**Exercise prompt**
How many lines in the entries below contain the string "header"? Reply with the number alone.
------------------------------
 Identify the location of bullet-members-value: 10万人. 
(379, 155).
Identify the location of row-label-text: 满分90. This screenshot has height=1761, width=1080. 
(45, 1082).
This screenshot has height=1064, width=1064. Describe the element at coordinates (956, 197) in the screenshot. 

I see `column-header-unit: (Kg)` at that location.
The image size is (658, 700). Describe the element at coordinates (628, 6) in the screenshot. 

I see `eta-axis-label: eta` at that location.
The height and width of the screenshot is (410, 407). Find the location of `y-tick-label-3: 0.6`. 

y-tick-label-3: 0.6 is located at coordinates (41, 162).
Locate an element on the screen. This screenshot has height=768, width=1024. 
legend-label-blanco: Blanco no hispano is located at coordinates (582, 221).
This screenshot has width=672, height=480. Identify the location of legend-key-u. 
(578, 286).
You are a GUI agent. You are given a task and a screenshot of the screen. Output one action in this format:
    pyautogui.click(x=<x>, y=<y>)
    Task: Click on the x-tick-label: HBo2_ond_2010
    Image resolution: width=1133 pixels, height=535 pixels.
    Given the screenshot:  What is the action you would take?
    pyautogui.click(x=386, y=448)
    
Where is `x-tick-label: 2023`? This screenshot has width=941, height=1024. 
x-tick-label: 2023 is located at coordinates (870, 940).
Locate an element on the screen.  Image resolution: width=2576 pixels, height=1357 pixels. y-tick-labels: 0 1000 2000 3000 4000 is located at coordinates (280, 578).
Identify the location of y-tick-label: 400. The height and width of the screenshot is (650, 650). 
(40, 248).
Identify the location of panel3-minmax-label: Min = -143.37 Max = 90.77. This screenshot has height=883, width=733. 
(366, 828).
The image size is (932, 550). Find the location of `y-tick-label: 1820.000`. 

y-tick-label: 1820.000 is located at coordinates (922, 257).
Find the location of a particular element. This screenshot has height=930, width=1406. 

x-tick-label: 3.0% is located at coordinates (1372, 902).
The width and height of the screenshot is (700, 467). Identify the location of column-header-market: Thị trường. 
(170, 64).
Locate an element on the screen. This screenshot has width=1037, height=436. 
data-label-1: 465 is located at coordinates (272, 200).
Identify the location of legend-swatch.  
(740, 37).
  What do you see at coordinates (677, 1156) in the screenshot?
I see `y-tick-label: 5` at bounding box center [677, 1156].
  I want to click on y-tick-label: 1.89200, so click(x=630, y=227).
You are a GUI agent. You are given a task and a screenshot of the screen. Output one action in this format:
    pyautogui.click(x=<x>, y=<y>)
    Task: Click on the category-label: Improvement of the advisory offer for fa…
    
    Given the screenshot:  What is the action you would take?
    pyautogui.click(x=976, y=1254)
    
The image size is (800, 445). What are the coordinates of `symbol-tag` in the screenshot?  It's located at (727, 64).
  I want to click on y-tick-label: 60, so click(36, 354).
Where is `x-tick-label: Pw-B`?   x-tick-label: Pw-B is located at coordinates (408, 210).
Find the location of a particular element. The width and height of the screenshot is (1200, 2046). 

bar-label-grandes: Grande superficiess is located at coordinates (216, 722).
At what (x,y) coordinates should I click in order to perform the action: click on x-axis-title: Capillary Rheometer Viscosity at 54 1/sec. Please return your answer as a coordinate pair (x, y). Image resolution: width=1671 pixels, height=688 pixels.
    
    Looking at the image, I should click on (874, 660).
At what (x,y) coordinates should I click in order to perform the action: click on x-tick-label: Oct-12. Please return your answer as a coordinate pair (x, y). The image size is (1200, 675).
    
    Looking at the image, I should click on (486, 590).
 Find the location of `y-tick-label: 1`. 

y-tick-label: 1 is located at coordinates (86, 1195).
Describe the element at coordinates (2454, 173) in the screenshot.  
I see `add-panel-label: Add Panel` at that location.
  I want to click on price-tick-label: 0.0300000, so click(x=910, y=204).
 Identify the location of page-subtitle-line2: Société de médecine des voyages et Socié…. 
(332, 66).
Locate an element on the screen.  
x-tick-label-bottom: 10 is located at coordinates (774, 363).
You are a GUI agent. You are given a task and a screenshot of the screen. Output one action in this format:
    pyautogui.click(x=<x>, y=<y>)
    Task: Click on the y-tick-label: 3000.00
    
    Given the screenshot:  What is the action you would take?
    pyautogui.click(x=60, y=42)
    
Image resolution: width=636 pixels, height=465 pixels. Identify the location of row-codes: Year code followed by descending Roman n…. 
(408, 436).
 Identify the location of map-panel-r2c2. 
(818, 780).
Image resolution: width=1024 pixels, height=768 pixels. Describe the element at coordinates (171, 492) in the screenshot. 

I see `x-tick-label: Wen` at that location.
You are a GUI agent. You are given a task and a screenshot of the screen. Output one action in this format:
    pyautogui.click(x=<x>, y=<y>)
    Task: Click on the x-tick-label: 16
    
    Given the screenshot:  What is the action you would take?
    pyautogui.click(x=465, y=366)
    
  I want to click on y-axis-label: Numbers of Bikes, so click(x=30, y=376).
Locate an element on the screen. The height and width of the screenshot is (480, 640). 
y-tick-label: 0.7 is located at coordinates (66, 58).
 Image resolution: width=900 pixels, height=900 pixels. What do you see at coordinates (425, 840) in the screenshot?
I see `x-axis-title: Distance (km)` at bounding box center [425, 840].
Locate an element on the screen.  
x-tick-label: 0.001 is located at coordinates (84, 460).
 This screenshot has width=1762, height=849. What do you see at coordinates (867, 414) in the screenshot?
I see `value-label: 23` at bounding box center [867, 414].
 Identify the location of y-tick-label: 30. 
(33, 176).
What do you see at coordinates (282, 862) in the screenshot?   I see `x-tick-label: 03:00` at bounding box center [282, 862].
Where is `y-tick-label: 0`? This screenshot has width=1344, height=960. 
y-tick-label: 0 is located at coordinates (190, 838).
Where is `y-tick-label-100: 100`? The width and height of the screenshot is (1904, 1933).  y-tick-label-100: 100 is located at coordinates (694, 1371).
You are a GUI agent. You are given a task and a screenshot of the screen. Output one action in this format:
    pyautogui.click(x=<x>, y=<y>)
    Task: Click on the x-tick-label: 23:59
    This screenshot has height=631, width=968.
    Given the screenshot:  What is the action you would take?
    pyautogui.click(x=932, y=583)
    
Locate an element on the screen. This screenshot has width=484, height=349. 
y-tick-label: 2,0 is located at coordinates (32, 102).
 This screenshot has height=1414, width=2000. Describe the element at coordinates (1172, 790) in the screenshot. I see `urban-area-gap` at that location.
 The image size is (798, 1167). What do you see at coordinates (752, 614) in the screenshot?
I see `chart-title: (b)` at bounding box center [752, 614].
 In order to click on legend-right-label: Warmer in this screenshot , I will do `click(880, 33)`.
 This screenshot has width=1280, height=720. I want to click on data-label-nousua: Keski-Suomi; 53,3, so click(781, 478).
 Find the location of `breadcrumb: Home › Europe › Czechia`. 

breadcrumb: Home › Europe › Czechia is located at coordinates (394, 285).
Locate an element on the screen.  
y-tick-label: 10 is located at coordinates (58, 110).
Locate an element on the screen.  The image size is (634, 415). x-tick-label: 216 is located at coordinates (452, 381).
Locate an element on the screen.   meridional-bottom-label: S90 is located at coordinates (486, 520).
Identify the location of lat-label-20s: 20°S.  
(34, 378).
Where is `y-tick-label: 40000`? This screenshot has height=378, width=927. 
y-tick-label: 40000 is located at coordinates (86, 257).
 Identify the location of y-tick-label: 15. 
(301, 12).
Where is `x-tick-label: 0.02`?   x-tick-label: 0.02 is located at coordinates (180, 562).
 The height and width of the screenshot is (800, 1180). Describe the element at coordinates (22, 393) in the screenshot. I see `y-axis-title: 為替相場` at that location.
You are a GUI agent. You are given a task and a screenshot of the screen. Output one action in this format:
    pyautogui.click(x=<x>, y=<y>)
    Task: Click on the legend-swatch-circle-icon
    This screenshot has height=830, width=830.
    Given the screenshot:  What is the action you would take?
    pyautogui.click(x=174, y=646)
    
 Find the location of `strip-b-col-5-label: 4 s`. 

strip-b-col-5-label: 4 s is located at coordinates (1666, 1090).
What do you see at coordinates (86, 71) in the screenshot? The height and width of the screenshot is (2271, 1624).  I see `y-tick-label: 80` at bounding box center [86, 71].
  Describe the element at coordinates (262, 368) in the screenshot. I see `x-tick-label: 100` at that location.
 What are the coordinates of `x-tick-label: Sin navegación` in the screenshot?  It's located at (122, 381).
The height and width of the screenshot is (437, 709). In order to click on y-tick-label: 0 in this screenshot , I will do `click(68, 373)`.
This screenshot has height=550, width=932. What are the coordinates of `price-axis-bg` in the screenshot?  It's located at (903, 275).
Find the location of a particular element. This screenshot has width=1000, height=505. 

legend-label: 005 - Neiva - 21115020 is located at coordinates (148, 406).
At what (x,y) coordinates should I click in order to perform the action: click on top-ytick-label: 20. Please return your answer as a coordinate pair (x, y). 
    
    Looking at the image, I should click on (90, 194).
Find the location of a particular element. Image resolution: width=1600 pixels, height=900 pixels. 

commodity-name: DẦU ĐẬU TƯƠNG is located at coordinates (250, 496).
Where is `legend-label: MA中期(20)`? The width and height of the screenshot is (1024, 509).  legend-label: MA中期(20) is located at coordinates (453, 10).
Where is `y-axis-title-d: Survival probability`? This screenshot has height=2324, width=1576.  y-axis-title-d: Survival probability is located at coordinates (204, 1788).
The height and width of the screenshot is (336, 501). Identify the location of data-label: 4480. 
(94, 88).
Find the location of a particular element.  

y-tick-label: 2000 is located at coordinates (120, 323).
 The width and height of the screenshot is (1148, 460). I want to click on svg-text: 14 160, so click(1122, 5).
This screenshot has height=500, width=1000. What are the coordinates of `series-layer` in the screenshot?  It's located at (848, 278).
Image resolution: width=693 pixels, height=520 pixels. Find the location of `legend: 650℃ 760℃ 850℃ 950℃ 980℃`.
------------------------------
**Result below**
2